Dataset content.
* * *
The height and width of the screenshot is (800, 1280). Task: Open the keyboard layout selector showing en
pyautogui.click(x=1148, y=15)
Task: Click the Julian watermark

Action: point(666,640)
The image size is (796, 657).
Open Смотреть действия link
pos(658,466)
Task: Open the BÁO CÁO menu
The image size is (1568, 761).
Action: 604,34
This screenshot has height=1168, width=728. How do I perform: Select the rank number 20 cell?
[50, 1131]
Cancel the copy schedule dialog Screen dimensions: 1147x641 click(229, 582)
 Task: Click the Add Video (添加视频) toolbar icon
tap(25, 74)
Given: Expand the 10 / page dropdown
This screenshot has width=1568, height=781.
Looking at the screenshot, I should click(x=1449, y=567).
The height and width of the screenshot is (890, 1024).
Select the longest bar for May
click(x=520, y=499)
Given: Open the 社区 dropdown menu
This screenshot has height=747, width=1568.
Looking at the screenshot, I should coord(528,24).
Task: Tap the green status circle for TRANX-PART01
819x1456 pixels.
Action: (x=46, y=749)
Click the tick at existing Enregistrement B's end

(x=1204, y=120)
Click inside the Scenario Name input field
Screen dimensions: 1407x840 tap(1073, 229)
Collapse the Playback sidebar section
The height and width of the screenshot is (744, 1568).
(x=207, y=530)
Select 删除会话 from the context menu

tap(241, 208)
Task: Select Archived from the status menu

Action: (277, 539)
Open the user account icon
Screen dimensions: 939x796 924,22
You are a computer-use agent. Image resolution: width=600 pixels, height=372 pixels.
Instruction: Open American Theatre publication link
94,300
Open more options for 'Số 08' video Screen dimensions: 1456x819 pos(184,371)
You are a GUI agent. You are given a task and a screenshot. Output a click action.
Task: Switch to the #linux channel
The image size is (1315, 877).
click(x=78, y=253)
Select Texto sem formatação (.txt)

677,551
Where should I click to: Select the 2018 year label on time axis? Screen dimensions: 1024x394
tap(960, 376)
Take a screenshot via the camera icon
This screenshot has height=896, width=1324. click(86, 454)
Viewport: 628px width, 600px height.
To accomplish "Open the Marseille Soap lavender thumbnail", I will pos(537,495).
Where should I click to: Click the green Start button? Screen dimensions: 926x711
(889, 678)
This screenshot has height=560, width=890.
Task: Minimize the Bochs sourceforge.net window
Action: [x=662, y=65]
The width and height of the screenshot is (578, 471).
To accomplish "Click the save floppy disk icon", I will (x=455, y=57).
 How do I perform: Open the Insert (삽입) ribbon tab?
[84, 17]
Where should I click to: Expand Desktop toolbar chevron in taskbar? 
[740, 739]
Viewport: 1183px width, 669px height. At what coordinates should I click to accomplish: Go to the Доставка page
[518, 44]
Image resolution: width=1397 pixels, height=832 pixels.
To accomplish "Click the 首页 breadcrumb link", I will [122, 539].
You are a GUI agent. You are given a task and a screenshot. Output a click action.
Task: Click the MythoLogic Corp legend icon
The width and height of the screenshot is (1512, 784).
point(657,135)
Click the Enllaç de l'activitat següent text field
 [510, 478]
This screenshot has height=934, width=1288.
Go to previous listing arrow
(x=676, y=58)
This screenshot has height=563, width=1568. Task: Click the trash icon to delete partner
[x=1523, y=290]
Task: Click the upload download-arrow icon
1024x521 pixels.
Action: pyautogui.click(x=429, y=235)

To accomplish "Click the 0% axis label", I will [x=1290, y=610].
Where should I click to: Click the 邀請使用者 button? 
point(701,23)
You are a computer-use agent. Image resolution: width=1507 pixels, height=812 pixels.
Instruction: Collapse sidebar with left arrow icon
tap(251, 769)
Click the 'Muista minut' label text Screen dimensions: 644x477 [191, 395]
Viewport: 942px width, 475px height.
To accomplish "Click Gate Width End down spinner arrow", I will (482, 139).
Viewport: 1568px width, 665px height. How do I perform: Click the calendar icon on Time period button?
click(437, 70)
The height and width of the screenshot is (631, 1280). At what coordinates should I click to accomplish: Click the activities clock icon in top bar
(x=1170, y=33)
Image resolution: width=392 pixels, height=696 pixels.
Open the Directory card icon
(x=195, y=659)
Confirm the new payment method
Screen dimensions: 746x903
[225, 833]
* * *
Goal. Update every row above by changing "The image size is" to "The image dimensions are" and leaving everything else as it is.

Complete answer.
The height and width of the screenshot is (800, 1280). Task: Open the keyboard layout selector showing en
pyautogui.click(x=1148, y=15)
Task: Click the Julian watermark

Action: point(666,640)
The image dimensions are (796, 657).
Open Смотреть действия link
pos(658,466)
Task: Open the BÁO CÁO menu
The image dimensions are (1568, 761).
Action: 604,34
This screenshot has height=1168, width=728. How do I perform: Select the rank number 20 cell?
[50, 1131]
Cancel the copy schedule dialog Screen dimensions: 1147x641 click(229, 582)
 Task: Click the Add Video (添加视频) toolbar icon
tap(25, 74)
Given: Expand the 10 / page dropdown
This screenshot has width=1568, height=781.
Looking at the screenshot, I should click(x=1449, y=567).
The height and width of the screenshot is (890, 1024).
Select the longest bar for May
click(x=520, y=499)
Given: Open the 社区 dropdown menu
This screenshot has height=747, width=1568.
Looking at the screenshot, I should coord(528,24).
Task: Tap the green status circle for TRANX-PART01
819x1456 pixels.
Action: (x=46, y=749)
Click the tick at existing Enregistrement B's end

(x=1204, y=120)
Click inside the Scenario Name input field
Screen dimensions: 1407x840 tap(1073, 229)
Collapse the Playback sidebar section
The height and width of the screenshot is (744, 1568).
(x=207, y=530)
Select 删除会话 from the context menu

tap(241, 208)
Task: Select Archived from the status menu

Action: (277, 539)
Open the user account icon
Screen dimensions: 939x796 924,22
You are a computer-use agent. Image resolution: width=600 pixels, height=372 pixels.
Instruction: Open American Theatre publication link
94,300
Open more options for 'Số 08' video Screen dimensions: 1456x819 pos(184,371)
You are a GUI agent. You are given a task and a screenshot. Output a click action.
Task: Switch to the #linux channel
The image dimensions are (1315, 877).
click(x=78, y=253)
Select Texto sem formatação (.txt)

677,551
Where should I click to: Select the 2018 year label on time axis? Screen dimensions: 1024x394
tap(960, 376)
Take a screenshot via the camera icon
This screenshot has height=896, width=1324. click(86, 454)
Viewport: 628px width, 600px height.
To accomplish "Open the Marseille Soap lavender thumbnail", I will pos(537,495).
Where should I click to: Click the green Start button? Screen dimensions: 926x711
(889, 678)
This screenshot has height=560, width=890.
Task: Minimize the Bochs sourceforge.net window
Action: [x=662, y=65]
The width and height of the screenshot is (578, 471).
To accomplish "Click the save floppy disk icon", I will (x=455, y=57).
 How do I perform: Open the Insert (삽입) ribbon tab?
[84, 17]
Where should I click to: Expand Desktop toolbar chevron in taskbar? 
[740, 739]
Viewport: 1183px width, 669px height. At what coordinates should I click to accomplish: Go to the Доставка page
[518, 44]
Image resolution: width=1397 pixels, height=832 pixels.
To accomplish "Click the 首页 breadcrumb link", I will [122, 539].
You are a GUI agent. You are given a task and a screenshot. Output a click action.
Task: Click the MythoLogic Corp legend icon
The width and height of the screenshot is (1512, 784).
point(657,135)
Click the Enllaç de l'activitat següent text field
 [510, 478]
This screenshot has height=934, width=1288.
Go to previous listing arrow
(x=676, y=58)
This screenshot has height=563, width=1568. Task: Click the trash icon to delete partner
[x=1523, y=290]
Task: Click the upload download-arrow icon
1024x521 pixels.
Action: pyautogui.click(x=429, y=235)

To accomplish "Click the 0% axis label", I will [x=1290, y=610].
Where should I click to: Click the 邀請使用者 button? 
point(701,23)
You are a computer-use agent. Image resolution: width=1507 pixels, height=812 pixels.
Instruction: Collapse sidebar with left arrow icon
tap(251, 769)
Click the 'Muista minut' label text Screen dimensions: 644x477 [191, 395]
Viewport: 942px width, 475px height.
To accomplish "Click Gate Width End down spinner arrow", I will (482, 139).
Viewport: 1568px width, 665px height. How do I perform: Click the calendar icon on Time period button?
click(437, 70)
The height and width of the screenshot is (631, 1280). At what coordinates should I click to accomplish: Click the activities clock icon in top bar
(x=1170, y=33)
Image resolution: width=392 pixels, height=696 pixels.
Open the Directory card icon
(x=195, y=659)
Confirm the new payment method
Screen dimensions: 746x903
[225, 833]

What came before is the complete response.